### Work task
Transcribe each record exactly as it appears.

[Data shown — start]

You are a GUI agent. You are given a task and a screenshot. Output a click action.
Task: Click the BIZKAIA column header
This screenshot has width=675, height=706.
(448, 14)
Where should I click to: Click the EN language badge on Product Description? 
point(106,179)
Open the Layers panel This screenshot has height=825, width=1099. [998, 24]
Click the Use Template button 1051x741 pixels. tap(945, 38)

[Data shown — finish]

### Reply
You are a GUI agent. You are given a task and a screenshot. Output a click action.
Task: Click the BIZKAIA column header
This screenshot has width=675, height=706.
(448, 14)
Where should I click to: Click the EN language badge on Product Description? 
point(106,179)
Open the Layers panel This screenshot has height=825, width=1099. [998, 24]
Click the Use Template button 1051x741 pixels. tap(945, 38)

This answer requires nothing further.